Griffin v. County School Board of Prince Edward County 377 U.S. 218 (1964)
GRIFFIN v. COUNTY SCHOOL BOARD OF PRINCE EDWARD COUNTY 377 U.S. 218 (1964)
Griffin, one of the school segregation cases decided with brown v. board of education (1954–1955), arose in Prince Edward County, Virginia. In 1956 Virginia adopted legislation aimed at closing mixed-race schools and providing state aid to private schools. The state courts held much of this "massive resistance" legislation unconstitutional in 1959. The legislature responded by making compulsory school attendance a matter of local option and by authorizing tuition grants and property tax credits to help support private schools.
Meanwhile, the federal district court in Griffin had ordered the commencement of desegregation in the 1959–1960 year.
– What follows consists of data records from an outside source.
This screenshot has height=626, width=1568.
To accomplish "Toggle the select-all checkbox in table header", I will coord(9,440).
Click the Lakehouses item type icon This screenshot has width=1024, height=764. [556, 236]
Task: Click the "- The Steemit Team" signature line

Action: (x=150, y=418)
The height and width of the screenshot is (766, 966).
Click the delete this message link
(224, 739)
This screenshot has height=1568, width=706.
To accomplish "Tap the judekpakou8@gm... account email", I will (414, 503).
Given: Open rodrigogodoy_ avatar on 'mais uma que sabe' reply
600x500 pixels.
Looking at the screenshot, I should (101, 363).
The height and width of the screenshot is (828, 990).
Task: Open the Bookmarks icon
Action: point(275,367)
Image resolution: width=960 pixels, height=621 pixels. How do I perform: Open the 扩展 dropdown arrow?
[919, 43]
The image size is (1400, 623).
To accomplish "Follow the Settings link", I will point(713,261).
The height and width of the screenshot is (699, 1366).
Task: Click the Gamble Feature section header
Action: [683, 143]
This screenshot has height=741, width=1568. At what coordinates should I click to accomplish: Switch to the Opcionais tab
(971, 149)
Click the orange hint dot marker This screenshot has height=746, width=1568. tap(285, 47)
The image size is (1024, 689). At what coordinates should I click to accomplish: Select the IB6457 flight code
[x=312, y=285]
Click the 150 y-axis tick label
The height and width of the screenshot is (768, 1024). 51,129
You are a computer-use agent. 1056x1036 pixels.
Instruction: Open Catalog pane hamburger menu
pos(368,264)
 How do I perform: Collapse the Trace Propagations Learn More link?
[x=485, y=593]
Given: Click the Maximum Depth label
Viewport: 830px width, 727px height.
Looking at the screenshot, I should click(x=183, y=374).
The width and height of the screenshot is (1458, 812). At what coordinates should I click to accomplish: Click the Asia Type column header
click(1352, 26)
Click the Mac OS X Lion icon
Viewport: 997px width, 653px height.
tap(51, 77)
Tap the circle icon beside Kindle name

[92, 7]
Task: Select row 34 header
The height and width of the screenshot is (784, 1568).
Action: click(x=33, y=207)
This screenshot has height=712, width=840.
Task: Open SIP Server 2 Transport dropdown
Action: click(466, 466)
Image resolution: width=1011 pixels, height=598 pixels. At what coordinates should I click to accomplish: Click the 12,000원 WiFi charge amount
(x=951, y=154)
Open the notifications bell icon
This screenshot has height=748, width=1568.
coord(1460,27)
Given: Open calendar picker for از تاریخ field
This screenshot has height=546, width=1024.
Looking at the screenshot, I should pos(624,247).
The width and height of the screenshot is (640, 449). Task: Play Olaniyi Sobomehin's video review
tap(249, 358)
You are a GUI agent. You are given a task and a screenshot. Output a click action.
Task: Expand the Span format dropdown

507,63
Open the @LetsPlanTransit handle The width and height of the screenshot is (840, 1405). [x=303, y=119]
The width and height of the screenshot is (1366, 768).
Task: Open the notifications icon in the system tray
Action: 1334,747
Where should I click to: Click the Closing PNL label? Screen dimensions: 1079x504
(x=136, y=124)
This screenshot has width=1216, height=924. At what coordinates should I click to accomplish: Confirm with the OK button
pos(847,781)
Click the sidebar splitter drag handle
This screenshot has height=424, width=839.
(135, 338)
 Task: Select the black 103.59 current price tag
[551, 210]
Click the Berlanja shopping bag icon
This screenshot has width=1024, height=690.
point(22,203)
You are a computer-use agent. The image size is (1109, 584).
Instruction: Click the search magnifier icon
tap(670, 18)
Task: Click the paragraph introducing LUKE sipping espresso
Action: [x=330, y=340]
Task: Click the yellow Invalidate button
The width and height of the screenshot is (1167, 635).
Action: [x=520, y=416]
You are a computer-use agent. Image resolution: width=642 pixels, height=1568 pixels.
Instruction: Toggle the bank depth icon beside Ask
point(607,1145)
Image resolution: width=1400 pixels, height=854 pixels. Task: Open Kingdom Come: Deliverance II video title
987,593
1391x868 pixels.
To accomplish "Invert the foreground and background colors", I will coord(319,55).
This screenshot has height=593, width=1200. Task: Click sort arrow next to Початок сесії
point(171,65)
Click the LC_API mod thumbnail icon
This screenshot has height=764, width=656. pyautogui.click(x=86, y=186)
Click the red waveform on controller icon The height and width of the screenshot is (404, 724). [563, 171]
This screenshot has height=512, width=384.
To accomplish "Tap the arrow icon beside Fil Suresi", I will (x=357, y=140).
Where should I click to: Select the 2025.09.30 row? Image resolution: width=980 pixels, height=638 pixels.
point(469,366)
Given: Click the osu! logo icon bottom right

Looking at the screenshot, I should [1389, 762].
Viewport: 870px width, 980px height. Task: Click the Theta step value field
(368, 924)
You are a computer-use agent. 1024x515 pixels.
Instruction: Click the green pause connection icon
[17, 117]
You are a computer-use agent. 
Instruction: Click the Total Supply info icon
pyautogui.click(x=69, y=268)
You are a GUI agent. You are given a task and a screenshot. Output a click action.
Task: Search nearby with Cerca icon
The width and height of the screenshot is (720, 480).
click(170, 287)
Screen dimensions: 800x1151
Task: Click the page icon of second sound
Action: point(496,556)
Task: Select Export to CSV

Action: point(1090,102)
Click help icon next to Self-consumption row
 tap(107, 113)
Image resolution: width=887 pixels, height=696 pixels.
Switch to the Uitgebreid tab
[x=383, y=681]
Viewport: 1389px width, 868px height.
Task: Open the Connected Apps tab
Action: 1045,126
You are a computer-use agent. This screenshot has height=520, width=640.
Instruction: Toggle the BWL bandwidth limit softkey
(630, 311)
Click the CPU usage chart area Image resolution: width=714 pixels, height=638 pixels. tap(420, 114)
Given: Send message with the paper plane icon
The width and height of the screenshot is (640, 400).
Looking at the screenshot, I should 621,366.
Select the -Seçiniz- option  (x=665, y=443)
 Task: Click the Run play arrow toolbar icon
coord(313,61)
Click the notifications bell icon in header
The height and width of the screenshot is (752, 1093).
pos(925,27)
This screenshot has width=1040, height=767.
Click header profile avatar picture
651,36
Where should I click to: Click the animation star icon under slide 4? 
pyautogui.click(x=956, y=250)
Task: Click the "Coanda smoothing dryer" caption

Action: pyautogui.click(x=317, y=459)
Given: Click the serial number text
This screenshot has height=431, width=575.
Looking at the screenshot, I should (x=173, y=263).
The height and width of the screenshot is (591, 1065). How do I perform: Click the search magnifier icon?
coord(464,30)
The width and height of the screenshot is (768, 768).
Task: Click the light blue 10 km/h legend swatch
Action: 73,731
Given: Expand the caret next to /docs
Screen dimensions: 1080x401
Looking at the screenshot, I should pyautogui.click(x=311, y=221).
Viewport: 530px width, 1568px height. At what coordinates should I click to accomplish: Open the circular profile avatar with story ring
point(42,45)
The county school commissioners refused to levy school taxes for the year, and in the fall of 1959 the public schools of Prince Edward County remained closed. Private schools for white children were established, taking advantage of the state's financial aid. The Griffin plaintiffs challenged the constitutionality of this new response to Brown, and the case returned to the Supreme Court.
In an opinion by Justice hugo l. black, the Court held that closing the schools denied equal protection to black pupils in the county. The Court acknowledged that no general equal protection principle required a state to treat all counties alike. However, the only reason for different treatment of this county's children was to ensure the continuation of racial segregation—an unconstitutional objective. (See legislation.)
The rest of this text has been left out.